Cinnet geçiren esen den umuma açık bir alanda sesli yazışma – I

Sakin olmalıyım diyerek başlıyorum. Kurduğum cümleler canım acıdığı için dökülüyorlar beynimden, dilimden, eteğimden. Sakin ol! Okurken seninde canın yanacaktır.

Tırnak törpüsünün bir insan üzerinde kullandığına şahit oldum. Konuşmak istedikçe “ya yanlış düşünürse” diye düşündürtüyor insana, veya “ya biterse”, “ya üzülürse” vs. Anlayacağın “ya ve ama’ lar” tahribin başlıca sebebi. O kadar çok maşuk’u düşünüyorum ki, o kadar meşgulüm ki onunla bazen o yanımdayken bile ben mecnun gibi onu başka diyarlarda arıyorum. Ne oldu o kararlılığıma farkında değilim. (Bu çok canımı sıkıyor) Ben aşk-ı buldum ama kendimi kaybettim dost.

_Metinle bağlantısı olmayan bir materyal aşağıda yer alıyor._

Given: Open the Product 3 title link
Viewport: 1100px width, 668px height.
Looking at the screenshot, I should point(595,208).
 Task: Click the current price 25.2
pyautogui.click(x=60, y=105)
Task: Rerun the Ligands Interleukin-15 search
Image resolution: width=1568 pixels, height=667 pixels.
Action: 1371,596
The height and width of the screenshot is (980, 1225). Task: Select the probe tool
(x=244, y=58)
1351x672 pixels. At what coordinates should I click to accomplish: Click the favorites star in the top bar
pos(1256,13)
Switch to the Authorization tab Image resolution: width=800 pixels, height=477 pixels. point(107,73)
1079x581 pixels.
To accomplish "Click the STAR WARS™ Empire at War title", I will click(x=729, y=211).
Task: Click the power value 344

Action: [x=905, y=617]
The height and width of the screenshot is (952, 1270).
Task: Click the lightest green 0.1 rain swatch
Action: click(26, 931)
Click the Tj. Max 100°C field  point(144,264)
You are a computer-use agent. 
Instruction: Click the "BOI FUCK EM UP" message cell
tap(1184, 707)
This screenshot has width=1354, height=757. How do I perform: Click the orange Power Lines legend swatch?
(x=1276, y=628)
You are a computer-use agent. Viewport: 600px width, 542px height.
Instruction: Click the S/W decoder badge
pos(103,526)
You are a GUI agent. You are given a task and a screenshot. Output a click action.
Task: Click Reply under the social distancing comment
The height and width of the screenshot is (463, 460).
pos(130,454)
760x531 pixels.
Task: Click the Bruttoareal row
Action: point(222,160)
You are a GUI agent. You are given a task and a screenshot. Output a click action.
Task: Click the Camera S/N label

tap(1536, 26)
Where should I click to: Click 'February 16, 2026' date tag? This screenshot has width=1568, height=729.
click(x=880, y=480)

Arada kaldım, bir ömür boyu tek başıma sadece ben severek yaşayabilir miyim,? O kadar güçlü değilim. Sevilmeden yaşayamam, susarım hep. Susarsam gülemem. Saçım okşanmadan huzur bulamam ki ben. Sıcak bir kahve eşliğinde tüm egolarından arınmış bir şekilde oturamasam dostlarımşa baş başa hayat yaşayamam ki. Ve ben bu kadar katı kurallarla oynarken oyunu sen karşıma çıkıp beni rahatlamaya çalışırken çıldırttığın için ben içinde huzuru kalmamış ve çevresine mutluluk saçamayan biri olarak kala kalırım. Ve bu sebeple ben yalancılıktan küf tutmuş biriyim. Veyahut aşkı ilk kez tadan biri. Ne fark eder ki aşk da yalan değil mi,? Geçip gitmiyor mu? her şey.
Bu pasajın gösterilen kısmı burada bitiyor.